On ageing and age-specific effects of spontaneous mutations

Evolutionary theories of ageing assume causal mutations either have beneficial early-life effects which gradually become deleterious with advancing age (antagonistic pleiotropy: AP) or mutations that only have deleterious effects at old age (mutation accumulation: MA). Mechanistically, ageing is predicted to result from damage accumulating in the soma. While this scenario is compatible with AP, it is not immediately obvious how damage would accumulate under MA. In a modified version of the MA theory, it has been suggested that mutations with weakly deleterious effects at young age can also contribute to ageing, if they generate damage that gradually accumulates with age. Mutations with increasing deleterious effects have recently gained support from theoretical work and studies of large-effect mutations. Here we address if spontaneous mutations also have negative effects that increase with age. We accumulate mutations with early-life effects in Drosophila melanogaster across 27 generations and compare their relative effects on fecundity early and late in life. Our mutation accumulation lines on average have substantially lower early-life fecundity compared to controls. These effects were further maintained throughout life, but they did not increase with age. Our results thus suggest that most spontaneous mutations do not contribute to damage accumulation and ageing.

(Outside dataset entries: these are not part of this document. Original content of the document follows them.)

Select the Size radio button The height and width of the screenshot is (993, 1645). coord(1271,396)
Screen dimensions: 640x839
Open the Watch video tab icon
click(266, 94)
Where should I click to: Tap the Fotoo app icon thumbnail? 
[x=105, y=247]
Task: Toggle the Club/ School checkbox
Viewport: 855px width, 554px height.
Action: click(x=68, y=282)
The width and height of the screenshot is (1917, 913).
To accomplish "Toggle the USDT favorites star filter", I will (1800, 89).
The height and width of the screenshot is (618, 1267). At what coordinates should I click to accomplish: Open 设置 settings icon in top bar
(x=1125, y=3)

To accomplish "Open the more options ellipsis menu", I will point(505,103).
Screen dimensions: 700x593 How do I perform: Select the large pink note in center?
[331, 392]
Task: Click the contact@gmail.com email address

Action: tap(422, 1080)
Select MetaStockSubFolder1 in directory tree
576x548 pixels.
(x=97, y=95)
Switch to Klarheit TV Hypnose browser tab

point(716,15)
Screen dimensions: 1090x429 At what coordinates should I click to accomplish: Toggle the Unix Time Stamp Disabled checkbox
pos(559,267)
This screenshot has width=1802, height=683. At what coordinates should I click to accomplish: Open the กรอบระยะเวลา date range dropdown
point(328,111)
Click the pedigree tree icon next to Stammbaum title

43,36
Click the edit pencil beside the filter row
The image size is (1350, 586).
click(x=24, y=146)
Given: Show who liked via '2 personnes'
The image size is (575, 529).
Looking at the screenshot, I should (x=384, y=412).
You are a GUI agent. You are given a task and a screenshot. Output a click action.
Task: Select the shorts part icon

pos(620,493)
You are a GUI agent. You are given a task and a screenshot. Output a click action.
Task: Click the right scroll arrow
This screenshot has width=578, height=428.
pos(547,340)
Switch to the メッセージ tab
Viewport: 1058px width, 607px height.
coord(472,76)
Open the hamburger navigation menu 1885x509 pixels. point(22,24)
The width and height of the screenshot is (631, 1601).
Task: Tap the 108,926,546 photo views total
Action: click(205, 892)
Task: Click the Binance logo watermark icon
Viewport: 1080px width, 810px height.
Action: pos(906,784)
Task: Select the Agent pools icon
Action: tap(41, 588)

衰老的进化理论假定，具有因果关联的突变可分为两类：一类是对生命早期具有有益效应、随年龄增长逐渐转为有害的突变（拮抗多效性（antagonistic pleiotropy, AP）），另一类是仅在高龄时产生有害效应的突变（突变积累（mutation accumulation, MA））。从机制层面来看，衰老被认为源于体细胞内损伤的累积。该理论框架虽与AP理论兼容，但却难以直接阐释突变积累理论下损伤是如何发生累积的。在突变积累理论的修正版本中，有研究提出：若突变所引发的损伤会随年龄逐步累积，那么那些在生命早期仅表现出轻微有害效应的突变，同样可推动衰老进程。近年来，具有有害效应随年龄增强的突变，已获得理论研究与大效应突变相关研究的支持。本研究旨在探究自发突变是否同样存在随年龄增长而加剧的负面效应。我们在27代传代过程中，于黑腹果蝇（Drosophila melanogaster）中累积了具有生命早期效应的突变，并比较其对生命早、晚期繁殖力的相对影响。相较于对照组，本研究中的突变积累品系的早期繁殖力平均显著降低。这类效应在整个生命周期中均持续存在，但并未随年龄增长而进一步增强。综上，本研究结果表明，绝大多数自发突变并不会促进损伤累积与衰老进程。